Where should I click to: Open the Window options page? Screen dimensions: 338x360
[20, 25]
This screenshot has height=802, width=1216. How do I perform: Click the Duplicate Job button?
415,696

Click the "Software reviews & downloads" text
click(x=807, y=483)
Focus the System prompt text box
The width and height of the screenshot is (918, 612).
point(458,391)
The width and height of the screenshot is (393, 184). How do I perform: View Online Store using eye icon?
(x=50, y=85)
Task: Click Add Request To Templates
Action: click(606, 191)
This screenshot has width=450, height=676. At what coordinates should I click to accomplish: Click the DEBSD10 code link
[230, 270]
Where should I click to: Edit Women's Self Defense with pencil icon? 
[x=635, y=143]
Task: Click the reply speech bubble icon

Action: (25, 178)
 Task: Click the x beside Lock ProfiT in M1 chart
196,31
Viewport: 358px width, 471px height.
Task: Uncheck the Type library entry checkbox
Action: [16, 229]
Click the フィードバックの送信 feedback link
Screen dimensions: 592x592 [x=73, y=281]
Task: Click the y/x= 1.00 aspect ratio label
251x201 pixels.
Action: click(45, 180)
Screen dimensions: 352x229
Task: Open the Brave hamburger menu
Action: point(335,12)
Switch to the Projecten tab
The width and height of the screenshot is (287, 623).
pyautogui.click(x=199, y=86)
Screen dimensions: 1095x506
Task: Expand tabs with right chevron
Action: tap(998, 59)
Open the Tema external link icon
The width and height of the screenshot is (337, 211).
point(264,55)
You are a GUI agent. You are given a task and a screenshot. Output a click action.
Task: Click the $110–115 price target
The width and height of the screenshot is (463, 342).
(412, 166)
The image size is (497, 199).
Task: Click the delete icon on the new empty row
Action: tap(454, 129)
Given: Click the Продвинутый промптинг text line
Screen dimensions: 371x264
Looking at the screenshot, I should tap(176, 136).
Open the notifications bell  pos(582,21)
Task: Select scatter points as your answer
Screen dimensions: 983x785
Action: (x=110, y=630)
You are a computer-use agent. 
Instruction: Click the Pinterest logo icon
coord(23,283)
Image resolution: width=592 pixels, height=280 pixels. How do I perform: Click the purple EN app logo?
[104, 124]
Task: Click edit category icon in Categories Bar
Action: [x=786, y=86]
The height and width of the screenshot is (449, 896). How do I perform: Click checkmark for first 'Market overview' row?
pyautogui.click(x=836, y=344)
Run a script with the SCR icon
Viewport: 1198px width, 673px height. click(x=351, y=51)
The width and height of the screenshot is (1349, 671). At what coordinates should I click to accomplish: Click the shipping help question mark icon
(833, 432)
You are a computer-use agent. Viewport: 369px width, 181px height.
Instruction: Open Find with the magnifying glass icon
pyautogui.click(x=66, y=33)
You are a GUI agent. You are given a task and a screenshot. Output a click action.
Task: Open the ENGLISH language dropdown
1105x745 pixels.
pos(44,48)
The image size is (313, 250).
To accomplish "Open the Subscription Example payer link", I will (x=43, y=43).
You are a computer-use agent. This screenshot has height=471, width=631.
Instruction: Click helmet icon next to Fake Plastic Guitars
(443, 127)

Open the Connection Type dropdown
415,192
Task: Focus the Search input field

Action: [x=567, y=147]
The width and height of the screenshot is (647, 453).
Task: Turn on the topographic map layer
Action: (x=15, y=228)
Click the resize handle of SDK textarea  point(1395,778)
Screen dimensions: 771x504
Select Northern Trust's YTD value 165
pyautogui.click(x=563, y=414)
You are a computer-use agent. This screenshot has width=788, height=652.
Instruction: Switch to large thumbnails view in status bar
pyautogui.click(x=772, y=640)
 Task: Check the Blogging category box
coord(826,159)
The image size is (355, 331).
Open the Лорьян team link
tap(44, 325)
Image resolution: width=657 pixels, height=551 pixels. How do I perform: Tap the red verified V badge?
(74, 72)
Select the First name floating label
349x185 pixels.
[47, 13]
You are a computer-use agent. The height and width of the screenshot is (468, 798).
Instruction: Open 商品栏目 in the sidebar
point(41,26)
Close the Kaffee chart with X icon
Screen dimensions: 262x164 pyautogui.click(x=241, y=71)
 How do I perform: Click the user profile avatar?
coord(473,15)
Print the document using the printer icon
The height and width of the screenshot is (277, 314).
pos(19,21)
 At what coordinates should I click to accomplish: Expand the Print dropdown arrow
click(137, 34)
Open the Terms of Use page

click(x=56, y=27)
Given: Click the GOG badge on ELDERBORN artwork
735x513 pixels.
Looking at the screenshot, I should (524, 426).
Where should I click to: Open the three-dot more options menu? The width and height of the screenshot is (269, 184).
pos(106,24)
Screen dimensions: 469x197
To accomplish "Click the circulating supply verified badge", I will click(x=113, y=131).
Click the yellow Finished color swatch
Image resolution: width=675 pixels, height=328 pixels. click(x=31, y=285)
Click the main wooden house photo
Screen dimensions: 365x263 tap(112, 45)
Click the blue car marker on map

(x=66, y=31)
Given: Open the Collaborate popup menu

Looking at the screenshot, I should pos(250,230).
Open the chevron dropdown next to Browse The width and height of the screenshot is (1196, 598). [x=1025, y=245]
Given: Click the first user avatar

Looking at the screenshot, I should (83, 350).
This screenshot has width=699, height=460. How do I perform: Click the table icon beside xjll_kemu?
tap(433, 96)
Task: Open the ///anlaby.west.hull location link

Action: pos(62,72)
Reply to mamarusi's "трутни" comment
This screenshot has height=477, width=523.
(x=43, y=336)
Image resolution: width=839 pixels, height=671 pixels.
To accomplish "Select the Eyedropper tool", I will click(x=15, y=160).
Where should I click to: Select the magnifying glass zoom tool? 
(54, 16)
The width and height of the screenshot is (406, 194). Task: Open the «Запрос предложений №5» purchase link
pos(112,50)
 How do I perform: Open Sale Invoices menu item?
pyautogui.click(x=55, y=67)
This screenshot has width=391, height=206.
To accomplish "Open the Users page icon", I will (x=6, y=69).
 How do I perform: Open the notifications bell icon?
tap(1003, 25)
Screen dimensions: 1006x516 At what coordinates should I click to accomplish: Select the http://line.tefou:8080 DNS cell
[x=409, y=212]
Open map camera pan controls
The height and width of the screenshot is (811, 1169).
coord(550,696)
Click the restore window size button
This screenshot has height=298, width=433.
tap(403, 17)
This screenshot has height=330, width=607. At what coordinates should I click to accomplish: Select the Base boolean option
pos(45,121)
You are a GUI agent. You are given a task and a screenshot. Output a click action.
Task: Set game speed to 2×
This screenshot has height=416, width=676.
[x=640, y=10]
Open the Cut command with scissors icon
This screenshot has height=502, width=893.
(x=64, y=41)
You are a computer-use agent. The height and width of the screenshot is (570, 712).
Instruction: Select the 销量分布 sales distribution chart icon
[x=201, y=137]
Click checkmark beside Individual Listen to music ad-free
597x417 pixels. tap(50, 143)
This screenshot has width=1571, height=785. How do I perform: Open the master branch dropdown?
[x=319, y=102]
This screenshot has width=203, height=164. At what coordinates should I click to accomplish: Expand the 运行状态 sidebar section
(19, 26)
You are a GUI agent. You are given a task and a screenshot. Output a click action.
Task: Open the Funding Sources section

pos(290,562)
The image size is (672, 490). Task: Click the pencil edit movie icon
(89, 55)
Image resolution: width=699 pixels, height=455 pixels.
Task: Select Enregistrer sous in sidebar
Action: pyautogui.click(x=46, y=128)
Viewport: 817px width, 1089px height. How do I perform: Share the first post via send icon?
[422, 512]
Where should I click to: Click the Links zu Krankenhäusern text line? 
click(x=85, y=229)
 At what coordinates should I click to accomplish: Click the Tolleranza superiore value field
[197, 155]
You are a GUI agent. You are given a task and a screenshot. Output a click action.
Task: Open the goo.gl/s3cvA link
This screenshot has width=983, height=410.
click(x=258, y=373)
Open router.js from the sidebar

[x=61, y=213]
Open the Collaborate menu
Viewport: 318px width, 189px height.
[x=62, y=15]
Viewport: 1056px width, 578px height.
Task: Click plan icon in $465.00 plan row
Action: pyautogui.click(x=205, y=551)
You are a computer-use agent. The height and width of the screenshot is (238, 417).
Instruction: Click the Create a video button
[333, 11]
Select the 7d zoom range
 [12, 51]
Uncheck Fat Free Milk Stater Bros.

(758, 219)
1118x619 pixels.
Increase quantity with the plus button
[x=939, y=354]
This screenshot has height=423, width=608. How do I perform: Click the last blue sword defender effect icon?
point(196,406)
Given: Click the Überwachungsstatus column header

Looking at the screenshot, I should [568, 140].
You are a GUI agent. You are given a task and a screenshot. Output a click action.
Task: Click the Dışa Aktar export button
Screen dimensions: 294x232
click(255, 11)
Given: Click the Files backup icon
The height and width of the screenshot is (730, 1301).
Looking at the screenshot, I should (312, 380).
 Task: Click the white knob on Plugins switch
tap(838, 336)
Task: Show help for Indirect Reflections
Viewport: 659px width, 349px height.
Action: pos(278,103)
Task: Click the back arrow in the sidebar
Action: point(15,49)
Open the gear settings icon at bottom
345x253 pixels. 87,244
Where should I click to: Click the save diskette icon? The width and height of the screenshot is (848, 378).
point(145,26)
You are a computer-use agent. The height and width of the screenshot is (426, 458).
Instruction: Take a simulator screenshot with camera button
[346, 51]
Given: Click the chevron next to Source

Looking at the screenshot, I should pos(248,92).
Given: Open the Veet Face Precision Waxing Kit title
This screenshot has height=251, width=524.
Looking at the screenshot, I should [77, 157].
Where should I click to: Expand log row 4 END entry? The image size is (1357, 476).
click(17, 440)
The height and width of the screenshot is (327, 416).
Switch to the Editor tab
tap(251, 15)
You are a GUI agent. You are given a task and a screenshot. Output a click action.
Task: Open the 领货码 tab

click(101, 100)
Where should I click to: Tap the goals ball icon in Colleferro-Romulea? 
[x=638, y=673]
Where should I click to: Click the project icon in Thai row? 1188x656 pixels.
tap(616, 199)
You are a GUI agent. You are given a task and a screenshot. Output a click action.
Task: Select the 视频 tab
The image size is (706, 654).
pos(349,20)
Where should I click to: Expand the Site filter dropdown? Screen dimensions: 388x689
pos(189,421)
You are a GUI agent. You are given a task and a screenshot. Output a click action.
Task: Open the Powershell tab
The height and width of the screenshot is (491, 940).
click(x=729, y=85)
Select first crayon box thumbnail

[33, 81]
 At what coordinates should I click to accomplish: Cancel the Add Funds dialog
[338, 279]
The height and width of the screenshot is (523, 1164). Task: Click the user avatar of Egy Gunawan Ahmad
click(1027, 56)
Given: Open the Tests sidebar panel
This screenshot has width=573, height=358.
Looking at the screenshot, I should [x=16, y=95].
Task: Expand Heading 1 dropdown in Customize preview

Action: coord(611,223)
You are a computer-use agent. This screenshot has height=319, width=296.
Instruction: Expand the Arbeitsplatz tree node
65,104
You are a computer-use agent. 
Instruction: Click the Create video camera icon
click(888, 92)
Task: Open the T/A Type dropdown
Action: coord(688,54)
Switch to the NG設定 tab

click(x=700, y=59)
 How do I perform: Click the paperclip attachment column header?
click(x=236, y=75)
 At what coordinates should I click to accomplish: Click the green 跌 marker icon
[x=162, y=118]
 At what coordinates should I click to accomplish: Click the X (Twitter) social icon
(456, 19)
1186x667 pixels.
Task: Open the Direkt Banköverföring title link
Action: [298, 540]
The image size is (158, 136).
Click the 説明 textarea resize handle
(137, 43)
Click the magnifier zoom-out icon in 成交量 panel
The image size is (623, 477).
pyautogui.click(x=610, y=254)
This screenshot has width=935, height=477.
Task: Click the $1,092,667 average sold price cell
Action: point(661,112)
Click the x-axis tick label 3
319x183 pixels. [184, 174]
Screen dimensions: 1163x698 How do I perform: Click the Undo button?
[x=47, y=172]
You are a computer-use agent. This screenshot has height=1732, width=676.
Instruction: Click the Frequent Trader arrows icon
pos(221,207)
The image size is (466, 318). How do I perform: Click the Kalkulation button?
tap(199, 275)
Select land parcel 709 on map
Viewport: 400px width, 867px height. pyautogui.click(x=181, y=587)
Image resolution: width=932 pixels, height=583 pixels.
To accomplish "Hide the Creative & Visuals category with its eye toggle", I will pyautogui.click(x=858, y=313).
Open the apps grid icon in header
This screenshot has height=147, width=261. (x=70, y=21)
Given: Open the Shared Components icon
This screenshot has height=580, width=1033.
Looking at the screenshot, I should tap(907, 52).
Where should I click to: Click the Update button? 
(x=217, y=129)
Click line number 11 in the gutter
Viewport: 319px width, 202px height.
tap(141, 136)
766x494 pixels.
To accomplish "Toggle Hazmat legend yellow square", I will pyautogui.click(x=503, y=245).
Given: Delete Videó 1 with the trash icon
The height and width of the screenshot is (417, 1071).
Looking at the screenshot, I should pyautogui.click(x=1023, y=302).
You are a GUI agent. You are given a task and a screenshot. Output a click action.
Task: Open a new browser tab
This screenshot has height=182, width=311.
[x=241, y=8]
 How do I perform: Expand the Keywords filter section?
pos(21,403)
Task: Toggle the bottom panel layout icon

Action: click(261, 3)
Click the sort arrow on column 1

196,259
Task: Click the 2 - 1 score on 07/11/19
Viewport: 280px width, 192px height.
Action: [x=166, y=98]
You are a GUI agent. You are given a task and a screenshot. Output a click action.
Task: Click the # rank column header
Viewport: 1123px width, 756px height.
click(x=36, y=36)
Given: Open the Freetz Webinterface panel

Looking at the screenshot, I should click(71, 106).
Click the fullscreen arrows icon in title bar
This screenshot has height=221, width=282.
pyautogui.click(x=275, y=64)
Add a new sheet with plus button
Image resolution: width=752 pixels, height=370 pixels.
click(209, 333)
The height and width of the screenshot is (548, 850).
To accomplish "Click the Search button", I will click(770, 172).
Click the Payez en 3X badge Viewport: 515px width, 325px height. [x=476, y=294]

# Problem description:
Copy out every line in the records where the word "computer" is found.

# Solution to this task:
You are a computer-use agent. 
You are a computer-use agent. Viewport: 369px width, 181px height.
You are a computer-use agent. This screenshot has height=471, width=631.
You are a computer-use agent. This screenshot has width=788, height=652.
You are a computer-use agent. The height and width of the screenshot is (468, 798).
You are a computer-use agent. The height and width of the screenshot is (570, 712).
You are a computer-use agent. The height and width of the screenshot is (238, 417).
You are a computer-use agent. The height and width of the screenshot is (426, 458).
You are a computer-use agent. This screenshot has height=319, width=296.
You are a computer-use agent. 
You are a computer-use agent. This screenshot has height=1732, width=676.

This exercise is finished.